By using this module you agree to the terms of the Analog Devices License
Agreement for DSP Software.
********************************************************************************
Module name : isadct.asm
Label name : __isadct
Version : 1.3
Change History :
Version Date Author Comments
1.3 11/18/2002 Swarnalatha Tested with VDSP++ 3.0
compiler 6.2.2 on
ADSP-21535 Rev.0.2
1.2 11/13/2002 Swarnalatha Tested with VDSP++ 3.0
on ADSP-21535 Rev.0.2
1.1 03/10/2002 Manoj Modified to match
silicon cycle count
1.0 08/30/2001 Manoj Original
Description : This program performs inverse SADCT on a 8x8 as prescribed in
the MPEG-4 standard. It takes the input transformed data array
X[] in short format to be inverse transformed
X00,X01 ...X07;
X10,X11 ....X17;
........
X70,X71.....X77;
and the corresponding shape information in character
format (Alpha Map). Consider the shape array of a 3x3 (taken
for ease of demonstration). The following sequence of
operations are performed.
a) Perform inverse SADCT of the appropriate length on the rows
of the input X[]. To do this the shape array is transformed as
shown (after column alignment and row alignment [refer
sadct.asm])
[255 255 0 ; col+row [255 255 255 ;
0 0 255; =======> 255 0 0;
0 255 0 ] align 0 0 0 ]
Perform ISADCT(3) on row 1 of X and ISADCT(1) on row 2 of X.

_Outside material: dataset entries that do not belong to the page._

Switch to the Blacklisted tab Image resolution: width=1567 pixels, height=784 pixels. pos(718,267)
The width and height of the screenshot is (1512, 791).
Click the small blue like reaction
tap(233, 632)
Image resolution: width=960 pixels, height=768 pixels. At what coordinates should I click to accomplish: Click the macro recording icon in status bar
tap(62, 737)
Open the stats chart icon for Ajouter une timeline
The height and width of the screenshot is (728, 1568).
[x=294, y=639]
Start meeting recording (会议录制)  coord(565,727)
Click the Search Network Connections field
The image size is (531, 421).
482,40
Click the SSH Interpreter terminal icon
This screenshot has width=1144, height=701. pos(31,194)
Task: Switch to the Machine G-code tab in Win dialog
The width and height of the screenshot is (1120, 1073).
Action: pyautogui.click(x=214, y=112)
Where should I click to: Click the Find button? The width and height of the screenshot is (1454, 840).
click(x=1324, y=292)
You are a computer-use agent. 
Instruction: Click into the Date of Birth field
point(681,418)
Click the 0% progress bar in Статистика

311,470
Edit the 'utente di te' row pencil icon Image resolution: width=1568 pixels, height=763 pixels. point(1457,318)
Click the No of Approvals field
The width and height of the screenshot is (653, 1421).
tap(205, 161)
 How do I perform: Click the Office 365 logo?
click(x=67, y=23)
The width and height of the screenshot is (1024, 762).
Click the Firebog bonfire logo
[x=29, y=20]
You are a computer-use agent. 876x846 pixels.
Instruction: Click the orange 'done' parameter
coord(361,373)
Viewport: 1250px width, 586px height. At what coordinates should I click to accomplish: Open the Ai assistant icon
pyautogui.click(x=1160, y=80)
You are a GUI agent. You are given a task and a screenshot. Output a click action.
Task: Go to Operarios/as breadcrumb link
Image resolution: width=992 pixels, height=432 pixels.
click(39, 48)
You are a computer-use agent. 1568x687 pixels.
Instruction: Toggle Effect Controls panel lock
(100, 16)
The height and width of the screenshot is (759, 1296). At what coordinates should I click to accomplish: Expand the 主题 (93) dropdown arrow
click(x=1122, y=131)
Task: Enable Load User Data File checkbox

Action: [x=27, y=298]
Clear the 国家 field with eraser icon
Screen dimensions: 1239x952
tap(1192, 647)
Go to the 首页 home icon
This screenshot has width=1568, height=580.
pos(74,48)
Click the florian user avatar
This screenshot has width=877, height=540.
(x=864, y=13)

Row 3 is skipped as there are no non-zero elements in row 3 to
get XC,
where ISADCT(N) => ISADCT(N,N)=K * cos(j*(i+0.5)*(pi/N)),
where i,j E [0 N) and K=sqrt(1/N) : i=0;
=sqrt(2/N) : else.
N is the number of shape elements in the row on which ISADCT
is being performed. In this program, the ISADCT coefficients
are stored in an array and a direct matrix multiplication
method is used to implement the SADCT. It is to be noted that
for N > 6 special flowgraph implementation of ISADCT will be
optimal (considering the conditional branch and SADCT
complexity). However, this has not been incorporated in this
program.
For ISADCT(8) the chens IDCT will suffice. If required, the
flowgraph of ISADCT(7) is to be integrated. However, since the
cycle count is highly dependent on the shape array, the user
has to prudently decide whether to use the flowgraph approach
in application using the considerations of code-size and speed
improvement. In the implementation provided, two ISADCT
outputs are computed simultaneously, by a slight compromise on
memory storage (coefficients).
b)Undo the row alignment as shown
[255 255 255 ; row [255 255 255 ;
255 0 0 ; =======> 0 255 0 ; =====>
0 0 0 ] unalign 0 0 0 ]
XC=[XC00 XC01 XC12 ;
0 XC31 0 ;
0 0 0 ]
c) Perform inverse SADCT along the columns of XC using ISADCT
kernels of appropriate lengths i.e. perform ISADCT(1) on
column 1 of XC, ISADCT(2) on row 2 of XC and ISADCT(1) on
row 3.
xc=[x00 x10 x20 ;
0 x11 0 ;
0 0 0 ]
d) Undo the column alignment as shown
[255 255 255 ; column [255 255 0 ;
0 255 0 ; =======> 0 0 255 ; =====>
0 0 0 ] unalign 0 255 0 ]
xrec=[x00 x10 0 ;
0 0 x20 ;
0 x11 0 ]
Instead of the conventional method of rearranging the shape
array a number of times, in this program a novel technique has
been used. The column count of the shape array is stored in
a temporary storage in the stack and used to ease the task of
finding the ISADCT length both row-wise and column-wise.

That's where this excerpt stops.